Eye Gaze in Human-Robot Collaboration

In robotics, human-robot collaboration works best when robots are responsive to their human partners’ mental states. Human eye gaze has been used as a proxy for one such mental state: attention. While eye gaze can be a useful signal, for example enabling intent prediction, it is also a noisy one. Gaze serves several functions beyond attention, and thus recognizing what people are attending to from their eye gaze is a complex task. In this talk, I will discuss our research on modeling eye gaze to understand human attention in collaborative tasks such as shared manipulation and assisted driving.

Tobias Gerstenberg
Assistant Professor of Cognitive Psychology, Stanford University

Attending to What's Not There

When people make sense of the world, they don’t only pay attention to what’s actually happening. Their mind also takes them to counterfactual worlds of what could have happened.

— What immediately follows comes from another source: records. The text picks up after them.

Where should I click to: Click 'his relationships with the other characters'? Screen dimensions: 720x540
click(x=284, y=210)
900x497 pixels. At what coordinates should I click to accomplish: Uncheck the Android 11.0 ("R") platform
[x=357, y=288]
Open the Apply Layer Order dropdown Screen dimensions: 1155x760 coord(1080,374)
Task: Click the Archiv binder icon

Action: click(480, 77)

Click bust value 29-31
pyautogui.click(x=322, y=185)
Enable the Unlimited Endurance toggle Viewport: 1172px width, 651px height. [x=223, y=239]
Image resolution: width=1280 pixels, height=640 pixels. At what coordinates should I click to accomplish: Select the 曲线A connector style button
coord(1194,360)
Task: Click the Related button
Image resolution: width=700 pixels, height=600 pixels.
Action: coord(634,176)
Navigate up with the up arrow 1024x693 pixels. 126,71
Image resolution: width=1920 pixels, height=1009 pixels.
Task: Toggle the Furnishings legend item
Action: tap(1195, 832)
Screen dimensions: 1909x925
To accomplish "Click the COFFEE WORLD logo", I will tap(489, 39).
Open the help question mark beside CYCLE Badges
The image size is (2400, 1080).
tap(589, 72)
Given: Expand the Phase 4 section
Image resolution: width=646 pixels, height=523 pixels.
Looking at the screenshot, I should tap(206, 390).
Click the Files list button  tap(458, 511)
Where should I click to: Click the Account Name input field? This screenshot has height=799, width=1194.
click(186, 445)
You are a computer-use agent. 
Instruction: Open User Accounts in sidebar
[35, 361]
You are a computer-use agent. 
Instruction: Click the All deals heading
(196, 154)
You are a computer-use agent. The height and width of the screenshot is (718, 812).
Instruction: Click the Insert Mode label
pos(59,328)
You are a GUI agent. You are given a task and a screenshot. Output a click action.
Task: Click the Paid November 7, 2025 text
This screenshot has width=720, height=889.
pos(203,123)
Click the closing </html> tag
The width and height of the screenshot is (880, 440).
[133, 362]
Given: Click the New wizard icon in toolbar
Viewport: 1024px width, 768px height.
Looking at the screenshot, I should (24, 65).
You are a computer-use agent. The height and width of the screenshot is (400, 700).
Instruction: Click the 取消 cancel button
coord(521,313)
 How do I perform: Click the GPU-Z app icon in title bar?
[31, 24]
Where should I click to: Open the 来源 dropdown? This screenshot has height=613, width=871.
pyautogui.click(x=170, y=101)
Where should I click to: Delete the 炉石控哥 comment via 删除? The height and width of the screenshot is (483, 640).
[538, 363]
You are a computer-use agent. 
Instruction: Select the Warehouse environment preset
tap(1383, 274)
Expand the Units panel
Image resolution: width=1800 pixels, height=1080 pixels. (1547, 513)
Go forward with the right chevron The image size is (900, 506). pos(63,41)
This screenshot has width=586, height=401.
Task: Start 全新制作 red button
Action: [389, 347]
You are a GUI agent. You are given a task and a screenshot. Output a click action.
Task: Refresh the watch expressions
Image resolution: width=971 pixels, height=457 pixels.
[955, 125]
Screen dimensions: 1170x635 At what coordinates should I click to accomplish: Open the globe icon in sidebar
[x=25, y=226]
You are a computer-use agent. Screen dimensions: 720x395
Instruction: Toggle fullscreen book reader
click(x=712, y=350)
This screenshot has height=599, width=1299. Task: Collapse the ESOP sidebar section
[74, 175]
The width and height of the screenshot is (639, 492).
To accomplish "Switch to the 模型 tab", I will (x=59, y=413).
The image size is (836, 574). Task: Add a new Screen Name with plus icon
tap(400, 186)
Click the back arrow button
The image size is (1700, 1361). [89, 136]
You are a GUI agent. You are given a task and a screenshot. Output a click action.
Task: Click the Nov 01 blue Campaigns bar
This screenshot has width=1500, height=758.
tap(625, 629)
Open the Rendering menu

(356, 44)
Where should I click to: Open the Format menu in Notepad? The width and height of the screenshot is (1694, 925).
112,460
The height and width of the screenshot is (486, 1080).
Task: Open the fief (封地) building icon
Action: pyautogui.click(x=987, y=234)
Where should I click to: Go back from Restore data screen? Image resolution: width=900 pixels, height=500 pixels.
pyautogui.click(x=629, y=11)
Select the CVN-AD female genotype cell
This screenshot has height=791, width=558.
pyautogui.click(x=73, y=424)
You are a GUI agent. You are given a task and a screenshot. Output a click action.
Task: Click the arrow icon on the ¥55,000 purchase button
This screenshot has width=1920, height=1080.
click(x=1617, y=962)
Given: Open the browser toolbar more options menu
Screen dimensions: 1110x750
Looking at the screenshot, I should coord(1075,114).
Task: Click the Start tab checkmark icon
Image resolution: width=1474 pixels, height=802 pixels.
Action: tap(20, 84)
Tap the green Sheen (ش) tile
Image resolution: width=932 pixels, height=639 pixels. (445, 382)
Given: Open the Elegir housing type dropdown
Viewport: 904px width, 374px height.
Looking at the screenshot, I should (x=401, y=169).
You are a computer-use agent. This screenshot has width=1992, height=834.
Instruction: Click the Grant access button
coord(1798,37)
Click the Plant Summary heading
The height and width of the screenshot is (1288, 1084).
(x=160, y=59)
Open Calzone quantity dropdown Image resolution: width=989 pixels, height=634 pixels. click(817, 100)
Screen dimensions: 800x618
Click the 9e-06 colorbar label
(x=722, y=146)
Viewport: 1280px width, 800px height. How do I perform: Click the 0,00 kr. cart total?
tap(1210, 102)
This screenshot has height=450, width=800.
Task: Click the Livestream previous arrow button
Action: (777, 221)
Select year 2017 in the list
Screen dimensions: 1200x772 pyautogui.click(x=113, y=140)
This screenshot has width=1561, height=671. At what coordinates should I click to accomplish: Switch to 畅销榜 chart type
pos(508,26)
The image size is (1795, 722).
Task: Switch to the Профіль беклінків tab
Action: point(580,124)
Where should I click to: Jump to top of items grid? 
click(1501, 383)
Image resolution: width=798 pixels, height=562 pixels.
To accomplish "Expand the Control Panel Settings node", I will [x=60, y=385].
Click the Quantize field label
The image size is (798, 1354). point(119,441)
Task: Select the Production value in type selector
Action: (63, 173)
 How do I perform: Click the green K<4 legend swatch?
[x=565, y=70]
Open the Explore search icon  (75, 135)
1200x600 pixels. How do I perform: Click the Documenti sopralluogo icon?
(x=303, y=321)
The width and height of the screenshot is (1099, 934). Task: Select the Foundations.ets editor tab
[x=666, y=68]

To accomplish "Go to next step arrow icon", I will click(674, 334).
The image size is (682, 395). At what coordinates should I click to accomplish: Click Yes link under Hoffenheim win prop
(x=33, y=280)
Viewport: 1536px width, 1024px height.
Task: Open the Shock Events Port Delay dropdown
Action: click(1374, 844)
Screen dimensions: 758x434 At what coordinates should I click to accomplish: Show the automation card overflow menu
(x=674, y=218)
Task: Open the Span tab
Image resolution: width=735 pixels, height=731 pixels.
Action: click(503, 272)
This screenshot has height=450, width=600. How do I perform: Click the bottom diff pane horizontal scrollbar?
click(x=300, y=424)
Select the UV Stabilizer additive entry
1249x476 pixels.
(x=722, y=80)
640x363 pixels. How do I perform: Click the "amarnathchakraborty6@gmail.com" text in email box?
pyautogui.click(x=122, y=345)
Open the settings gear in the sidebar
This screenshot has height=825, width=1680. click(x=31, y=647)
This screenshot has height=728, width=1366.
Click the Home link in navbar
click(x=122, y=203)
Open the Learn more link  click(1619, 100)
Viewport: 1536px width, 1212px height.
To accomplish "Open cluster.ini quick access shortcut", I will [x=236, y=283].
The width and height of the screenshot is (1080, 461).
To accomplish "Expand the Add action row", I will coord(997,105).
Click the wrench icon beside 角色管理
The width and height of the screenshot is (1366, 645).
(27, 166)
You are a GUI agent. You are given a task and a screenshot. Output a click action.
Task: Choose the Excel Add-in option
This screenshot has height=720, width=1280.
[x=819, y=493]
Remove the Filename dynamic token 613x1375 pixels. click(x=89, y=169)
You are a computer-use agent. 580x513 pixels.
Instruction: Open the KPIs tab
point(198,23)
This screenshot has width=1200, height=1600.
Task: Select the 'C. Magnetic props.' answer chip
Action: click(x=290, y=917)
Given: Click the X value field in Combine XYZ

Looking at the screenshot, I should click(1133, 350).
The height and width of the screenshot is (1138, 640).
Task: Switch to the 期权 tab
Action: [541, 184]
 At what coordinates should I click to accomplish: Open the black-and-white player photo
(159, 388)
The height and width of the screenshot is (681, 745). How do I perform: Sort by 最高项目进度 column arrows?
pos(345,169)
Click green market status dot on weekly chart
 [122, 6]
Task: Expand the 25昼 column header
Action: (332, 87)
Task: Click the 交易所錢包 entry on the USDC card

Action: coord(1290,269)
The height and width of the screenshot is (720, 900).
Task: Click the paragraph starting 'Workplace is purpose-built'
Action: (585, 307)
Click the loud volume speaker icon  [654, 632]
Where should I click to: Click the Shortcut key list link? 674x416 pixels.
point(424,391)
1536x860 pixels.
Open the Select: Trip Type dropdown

In this talk, I will illustrate how we can use eye-tracking to uncover the human mind’s forays into the imaginary. I will show that when people make causal judgments about physical interactions, they don’t just look at what actually happens. They mentally simulate what would have happened in relevant counterfactual situations to assess whether the cause made a difference. And when people try to figure out what happened in the past, they mentally simulate the different scenarios that could have led to the outcome. Together these studies illustrate how attention is not only driven by what’s out there in the world, but also by what’s hidden inside the mind.

Shalini De Mello
Principal Research Scientist, NVIDIA

Exploiting Human Interactions to Learn Human Attention

Unconstrained eye gaze estimation using ordinary webcams in smart phones and tablets is immensely useful for many applications. However, current eye gaze estimators are limited in their ability to generalize to a wide range of unconstrained conditions, including, head poses, eye gaze angles and lighting conditions, etc. This is mainly due to the lack of availability of gaze training data in in-the-wild conditions. Notably, eye gaze is a natural form of human communication while humans interact with each other. Visual data (videos or images) containing human interaction are also abundantly available on the internet and are constantly growing as people upload more. Could we leverage visual data containing human interaction to learn unconstrained gaze estimators? In this talk we will describe our foray into addressing this challenging problem. Our findings point to the great potential of human interaction data as a low cost and ubiquitously available source of training data for unconstrained gaze estimators. By lessening the burden of specialized data collection and annotation, we hope to foster greater real-word adoption and proliferation of gaze estimation technology in end-user devices.

Pieter Roelfsema
Department Head, Netherlands Institute for Neuroscience

BrainProp: How Attentional Processes in the Brain Solve the Credit Assignment Problem

Humans and many other animals have an enormous capacity to learn about sensory stimuli and to master new skills. Many of the mechanisms that enable us to learn remain to be understood. One of the greatest challenges of systems neuroscience is to explain how synaptic connections change to support maximally adaptive behaviour. We will provide an overview of factors that determine the change in the strength of synapses. Specifically, we will discuss the influence of attention, neuromodulators and feedback connections in synaptic plasticity and suggest a specific framework, called BrainProp, in which these factors interact to improve the functioning of the entire network.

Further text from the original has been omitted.